→ **To be done**
Resume the account of Claudius's birth and troubled youth given below, continuing it from its last sentence.

And not satisfied with inscribing upon his tomb an epitaph in verse
composed by himself, he wrote likewise the history of his life in prose.
He had by the younger Antonia several children, but left behind him only
three, namely, Germanicus, Livilla, and Claudius.

II. Claudius was born at Lyons, in the consulship of Julius Antonius,
and Fabius Africanus, upon the first of August [469], the very day upon
which an altar was first dedicated there to Augustus. He was named
Tiberius Claudius Drusus, but soon afterwards, (297) upon the adoption of
his elder brother into the Julian family, he assumed the cognomen of
Germanicus. He was left an infant by his father, and during almost the
whole of his minority, and for some time after he attained the age of
manhood, was afflicted with a variety of obstinate disorders, insomuch
that his mind and body being greatly impaired, he was, even after his
arrival at years of maturity, never thought sufficiently qualified for
any public or private employment. He was, therefore, during a long time,
and even after the expiration of his minority, under the direction of a
pedagogue, who, he complains in a certain memoir, "was a barbarous
wretch, and formerly superintendent of the mule-drivers, who was selected
for his governor, on purpose to correct him severely on every trifling
occasion." On account of this crazy constitution of body and mind, at
the spectacle of gladiators, which he gave the people, jointly with his
brother, in honour of his father's memory, he presided, muffled up in a
pallium--a new fashion. When he assumed the manly habit, he was carried
in a litter, at midnight, to the Capitol, without the usual ceremony.

→ **Data provided**
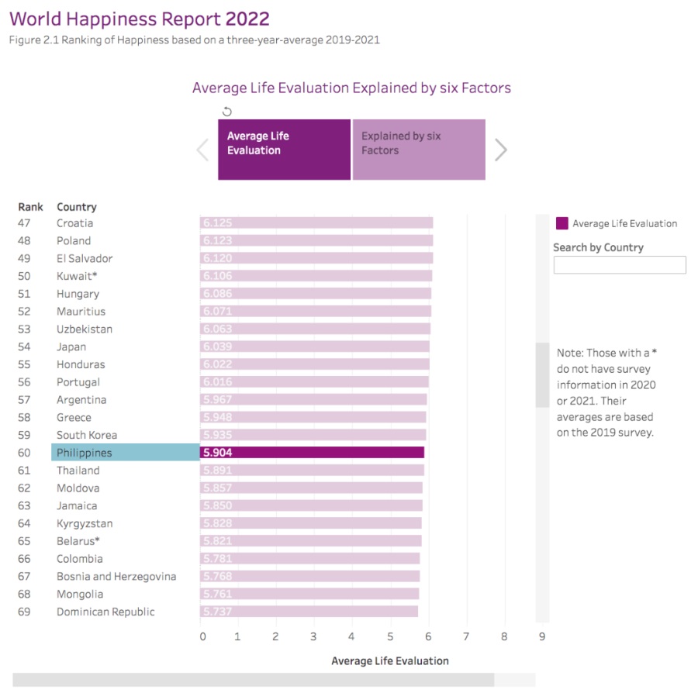Click the Japan country label
Image resolution: width=698 pixels, height=700 pixels.
pyautogui.click(x=71, y=347)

→ **Exercise response**
III. He applied himself, however, from an early age, with great
assiduity to the study of the liberal sciences, and frequently published
specimens of his skill in each of them. But never, with all his
endeavours, could he attain to any public post in the government, or
afford any hope of arriving at distinction thereafter. His mother,
Antonia, frequently called him "an abortion of a man, that had been only
begun, but never finished, by nature." And when she would upbraid any
one with dulness, she said, "He was a greater fool than her son,
Claudius." His grandmother, Augusta, always treated him with the utmost
contempt, very rarely spoke to him, and when she did admonish him upon
any occasion, it was in writing, very briefly and severely, or by
messengers. His sister, Livilla, upon hearing that he was about to be
created emperor, openly and loudly expressed her indignation that the
Roman people should experience a fate so severe and so much below their
grandeur. To exhibit the opinion, both favourable and otherwise,
entertained concerning him by Augustus, his great-uncle, I have here
subjoined some extracts from the letters of that emperor.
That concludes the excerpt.